East Asian Genome-wide association study derived loci in relation to type 2 diabetes in the Han Chinese population
Abstract
Meta-analysis of GWAS in East Asian populations had established 10 loci that were associated with type 2 diabetes. Eight of them were with genome-wide significance and two with a border line association. Since these data have not been studied in an independent Han Chinese population, we aimed to investigate the association of these susceptibility loci with type 2 diabetes in an independent Han Chinese population. We executed a case-control study in 2 000 Chinese by the SNPscan method. Firstly, the repetitive sequences of 10 loci were assessed. Next, we investigated the association of 8 SNPs out of 10 with type 2 diabetes and constructed the GRS of those 8 SNPs. Finally, the relationship of the 8 loci and diabetes-related traits was analyzed. Based on the fact, that highly repetitive sequences were detected in 2 SNPs, we investigated the remaining 8 SNPs. With the exception of four SNPs (CMIP rs16955379, PEPD rs3786897, PSMD6 rs831571, ZFAND3 rs9470794), the other SNPs had the same direction of effect (odds ratio [OR]>1.0) as in the original reports, especially GLIS3 rs7041847 and KCNK16 rs1535500 were significantly associated with type 2 diabetes (rs1535500: p=0.005, OR=1.224, 95% CI 1.062–1.409; rs7041847: p=0.035, OR=1.118, 95% CI 1.070–1.388). The GRS constructed from the 8 SNPs was significantly associated with type 2 diabetes in the Chinese population (p=0.004, OR=1.065, 95% CI: 1.021–1.111). Among the participants with 24≤BMI<28 kg/m2 the 8 SNPs were significantly associated with type 2 diabetes (p=0.040, OR=1.079, 95% CI: 1.003–1.160). In quantitative trait analyses, WWOX rs17797882 was associated with decreased HOMA-β and increased level of TG and HDL-Ch, while PEPD rs3786897 and MAEA rs6815464 were associated with decreased fasting plasma glucose, and KCNK16 rs1535500 has shown a significant association with increased T-Ch and PSMD6 rs831571 had a significant association with decreased HDL-Ch.
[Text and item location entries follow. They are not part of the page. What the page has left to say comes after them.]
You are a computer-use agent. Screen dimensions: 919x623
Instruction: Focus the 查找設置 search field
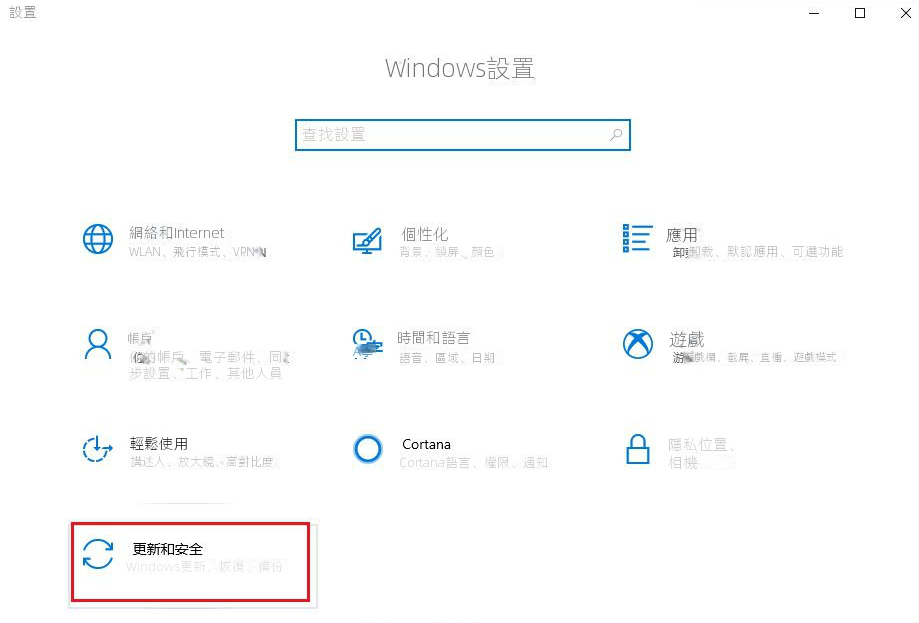pos(462,135)
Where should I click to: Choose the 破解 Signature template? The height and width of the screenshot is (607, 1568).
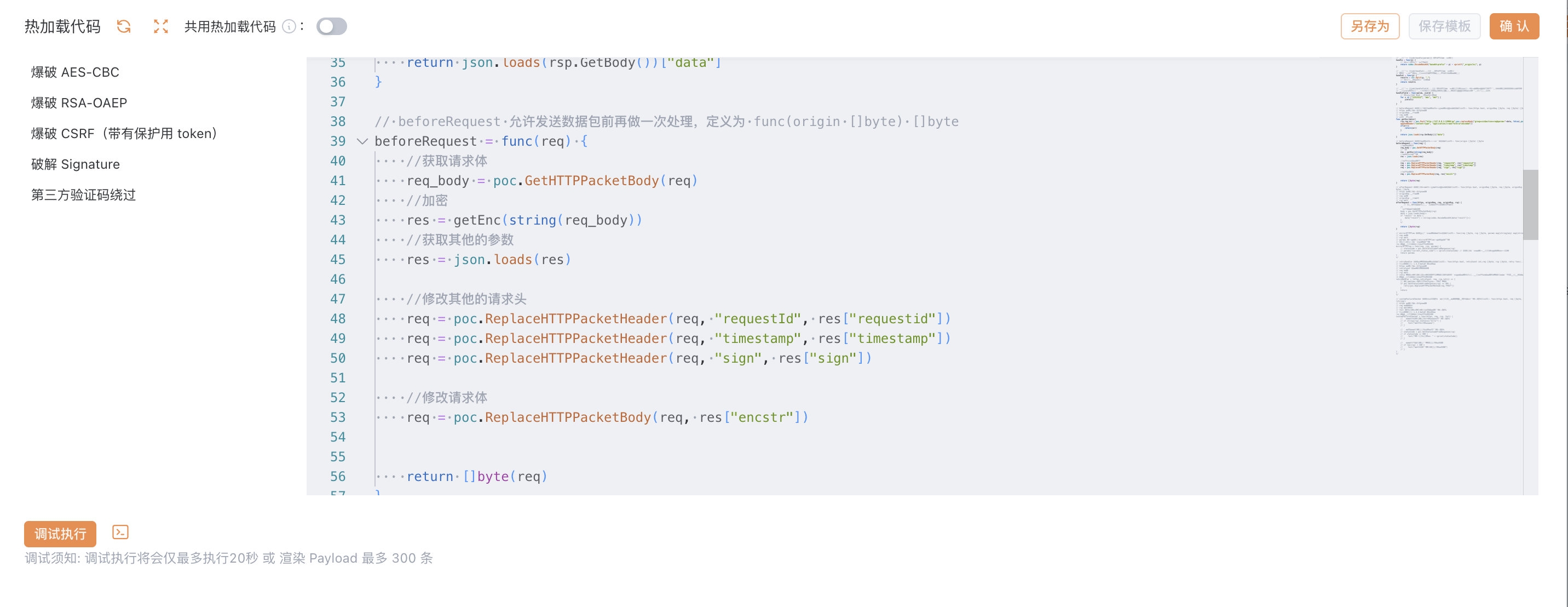pyautogui.click(x=76, y=164)
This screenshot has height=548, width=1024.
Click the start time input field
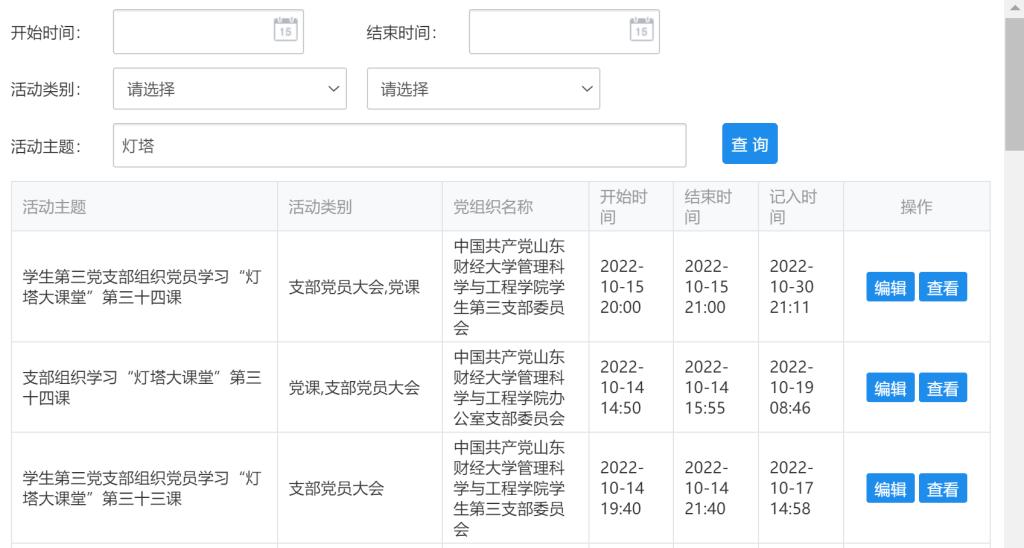click(x=192, y=32)
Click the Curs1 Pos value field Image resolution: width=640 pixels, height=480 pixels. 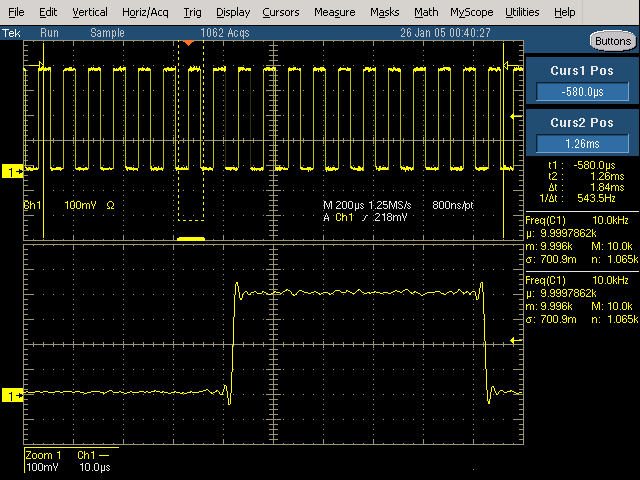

In Conclusion, with high probability the 8 loci identified in the East Asian GWAS meta-analysis are associated with type 2 diabetes in the Han Chinese population.
References
Sakai, K., Imamura, M., Tanaka, Y., Iwata, M., Hirose, H., Kaku, K.Maeda, S. (2013). Replication Study for the Association of 9 East Asian GWAS-Derived Loci with Susceptibility to Type 2 Diabetes in a Japanese Population. PLoS One, 8(9), [e76317]. DOI: 10.1371/journal.pone.0076317 https://doi.org/10.1371/journal.pone.0076317
Xu Y, Wang L, He J, Bi Y, Li M, Wang T, Wang L, Jiang Y, Dai M, Lu J, Xu M, Li Y, Hu N, Li J, Mi S, Chen C, Li G, Mu Y, Zhao J, Kong L, Chen J, Lai S, Wang W, Zhao W, Ning G, for the 2010 China Noncommunicable Disease Surveillance Group. Prevalence and Control of Diabetes in Chinese Adults. JAMA.2013; 310 (9):948–959. 10.1001/jama.2013.168118.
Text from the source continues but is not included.